Professor Dillof will provide additional strength to the Law School's Criminal Law/Criminal Procedure curriculum. He was selected as only one of three participants in Columbia University School of Law’s associate of law fellowship program in 1994. The program is designed to provide training for prospective law teachers. During the two-year fellowship, Dillof developed curriculum and taught Legal Writing and Research; he received a master of laws degree from Columbia. He subsequently joined the faculty at Texas Wesleyan University School of Law, where he taught Criminal Law, Torts, Criminal Procedure I, Civil Rights and Jurisprudence. He also coached the school's moot court team and organized a student chapter of the American Civil Liberties Union and a Pro Bono Criminal Law Project. In 1999, he was a visiting professor at Washington and Lee University School of Law, where he taught Torts and a seminar on the theory of criminal punishment.

Professor Dillof earned his juris doctor degree from Columbia University School of Law, where he was senior editor of the Columbia Law Review as well as a Harlan Fiske Stone Scholar for three years. He received his bachelor’s degree, cum laude, from Harvard University where he majored in philosophy.

Prior to teaching, Professor Dillof worked as an assistant corporation counsel for the New York City Law Department in the Appeals Division, the Environmental Division and the General Litigation Division. He served as a special legal assistant for the Immigration Law Task Force of the American Civil Liberties Union, where he was responsible for drafting the lawyer’s guide to the Immigration Reform and Control Act.

 

COURSES:

  • Torts
  • Criminal Law
  • Criminal Procedure I

PUBLICATIONS:

Unraveling Unlawful Entrapment, 94 J. Crim. Law & Crimin. 827 (2004).

Unraveling Unknowing Justification, 77 Notre Dame L. Rev. 1547 (2002).

Punish the Crime, Not the Hate, 64 Tex. Bar J. 71 (2001).

The Importance of Being Biased, 98 Mich. L. Rev. 1678 (2000) (book review).

Putting Hate in Its Place: The Codification of Bias Crime Statutes in a Modern Penal Code, 4 Buff. Crim.
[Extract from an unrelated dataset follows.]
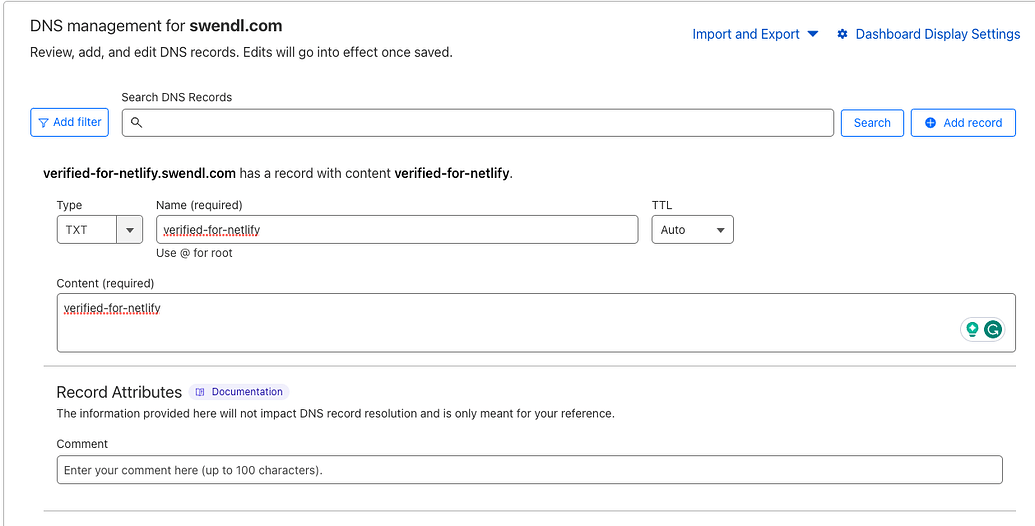The image size is (1035, 526).
Task: Open the Record Attributes Documentation link
Action: pyautogui.click(x=248, y=392)
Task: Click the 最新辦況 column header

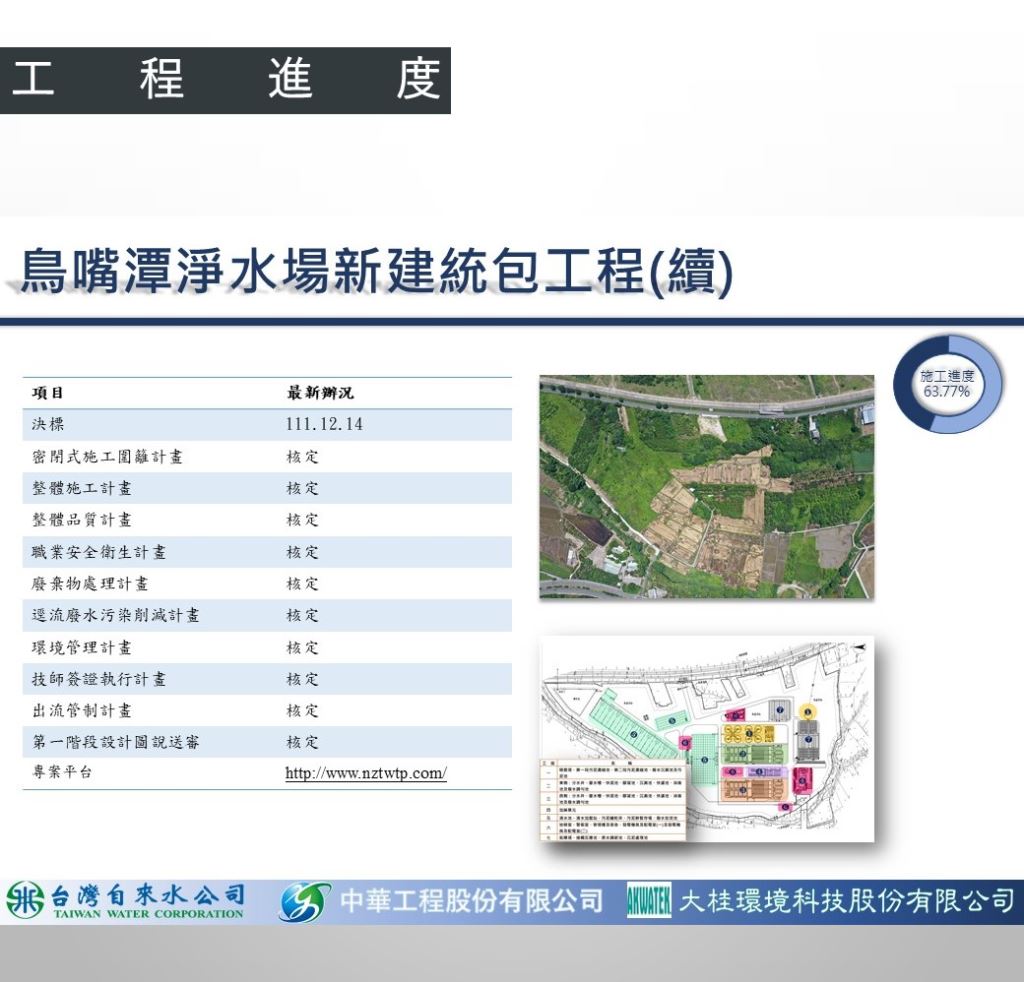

L. Rev. 341 (2000).

Imputation and Exculpation, in The Philosophy of Law: An Encyclopedia (Christopher B. Gray ed., 1999).

Transferred Intent: An Inquiry Into the Nature of Criminal Culpability, 1 Buff. Crim. L. Rev. 501 (1998) (New Voices in Criminal Theory symposium issue).

Punishing Bias: An Examination of the Theoretical Foundations of Bias Crime Statutes, 91 Nw. U. L. Rev. 1015 (1997).

Romer v. Evans and the Constitutionality of Higher Lawmaking, 60 Alb. L. Rev. 361 (1996).

Unraveling Proximate Causation (in progress).

Infinite Expectations (in progress).